[Pixel coordinate grounding data]

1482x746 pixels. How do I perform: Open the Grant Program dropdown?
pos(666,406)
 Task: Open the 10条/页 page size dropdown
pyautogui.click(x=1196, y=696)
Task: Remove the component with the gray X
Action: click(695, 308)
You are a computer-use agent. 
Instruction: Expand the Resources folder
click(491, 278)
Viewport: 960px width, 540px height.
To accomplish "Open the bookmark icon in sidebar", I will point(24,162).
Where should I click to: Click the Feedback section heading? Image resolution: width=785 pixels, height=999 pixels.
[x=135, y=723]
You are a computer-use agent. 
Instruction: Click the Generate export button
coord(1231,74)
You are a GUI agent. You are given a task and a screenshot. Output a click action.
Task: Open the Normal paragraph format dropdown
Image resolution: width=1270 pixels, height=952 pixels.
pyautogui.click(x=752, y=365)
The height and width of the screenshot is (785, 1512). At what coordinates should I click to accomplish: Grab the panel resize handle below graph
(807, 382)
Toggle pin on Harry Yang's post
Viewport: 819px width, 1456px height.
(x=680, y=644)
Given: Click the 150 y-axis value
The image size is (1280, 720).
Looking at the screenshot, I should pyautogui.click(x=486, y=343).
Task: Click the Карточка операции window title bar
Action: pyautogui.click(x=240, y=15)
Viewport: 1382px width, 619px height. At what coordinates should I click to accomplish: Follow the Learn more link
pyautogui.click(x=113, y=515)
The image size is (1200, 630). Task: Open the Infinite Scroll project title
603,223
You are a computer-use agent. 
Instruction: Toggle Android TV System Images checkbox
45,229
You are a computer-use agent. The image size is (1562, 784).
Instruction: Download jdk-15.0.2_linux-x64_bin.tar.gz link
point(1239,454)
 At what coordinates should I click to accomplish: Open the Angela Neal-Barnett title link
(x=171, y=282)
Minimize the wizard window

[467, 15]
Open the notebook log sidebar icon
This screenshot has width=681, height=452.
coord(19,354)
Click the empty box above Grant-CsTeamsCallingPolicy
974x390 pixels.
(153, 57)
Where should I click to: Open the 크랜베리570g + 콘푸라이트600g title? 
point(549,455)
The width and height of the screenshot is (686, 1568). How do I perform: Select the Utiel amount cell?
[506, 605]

_WHAT YOU SHOULD DO_. Could you write out all the entries word for word?

_REPLY TO THE TASK_.
1482x746 pixels. How do I perform: Open the Grant Program dropdown?
pos(666,406)
 Task: Open the 10条/页 page size dropdown
pyautogui.click(x=1196, y=696)
Task: Remove the component with the gray X
Action: click(695, 308)
You are a computer-use agent. 
Instruction: Expand the Resources folder
click(491, 278)
Viewport: 960px width, 540px height.
To accomplish "Open the bookmark icon in sidebar", I will point(24,162).
Where should I click to: Click the Feedback section heading? Image resolution: width=785 pixels, height=999 pixels.
[x=135, y=723]
You are a computer-use agent. 
Instruction: Click the Generate export button
coord(1231,74)
You are a GUI agent. You are given a task and a screenshot. Output a click action.
Task: Open the Normal paragraph format dropdown
Image resolution: width=1270 pixels, height=952 pixels.
pyautogui.click(x=752, y=365)
The height and width of the screenshot is (785, 1512). At what coordinates should I click to accomplish: Grab the panel resize handle below graph
(807, 382)
Toggle pin on Harry Yang's post
Viewport: 819px width, 1456px height.
(x=680, y=644)
Given: Click the 150 y-axis value
The image size is (1280, 720).
Looking at the screenshot, I should pyautogui.click(x=486, y=343).
Task: Click the Карточка операции window title bar
Action: pyautogui.click(x=240, y=15)
Viewport: 1382px width, 619px height. At what coordinates should I click to accomplish: Follow the Learn more link
pyautogui.click(x=113, y=515)
The image size is (1200, 630). Task: Open the Infinite Scroll project title
603,223
You are a computer-use agent. 
Instruction: Toggle Android TV System Images checkbox
45,229
You are a computer-use agent. The image size is (1562, 784).
Instruction: Download jdk-15.0.2_linux-x64_bin.tar.gz link
point(1239,454)
 At what coordinates should I click to accomplish: Open the Angela Neal-Barnett title link
(x=171, y=282)
Minimize the wizard window

[467, 15]
Open the notebook log sidebar icon
This screenshot has width=681, height=452.
coord(19,354)
Click the empty box above Grant-CsTeamsCallingPolicy
974x390 pixels.
(153, 57)
Where should I click to: Open the 크랜베리570g + 콘푸라이트600g title? 
point(549,455)
The width and height of the screenshot is (686, 1568). How do I perform: Select the Utiel amount cell?
[506, 605]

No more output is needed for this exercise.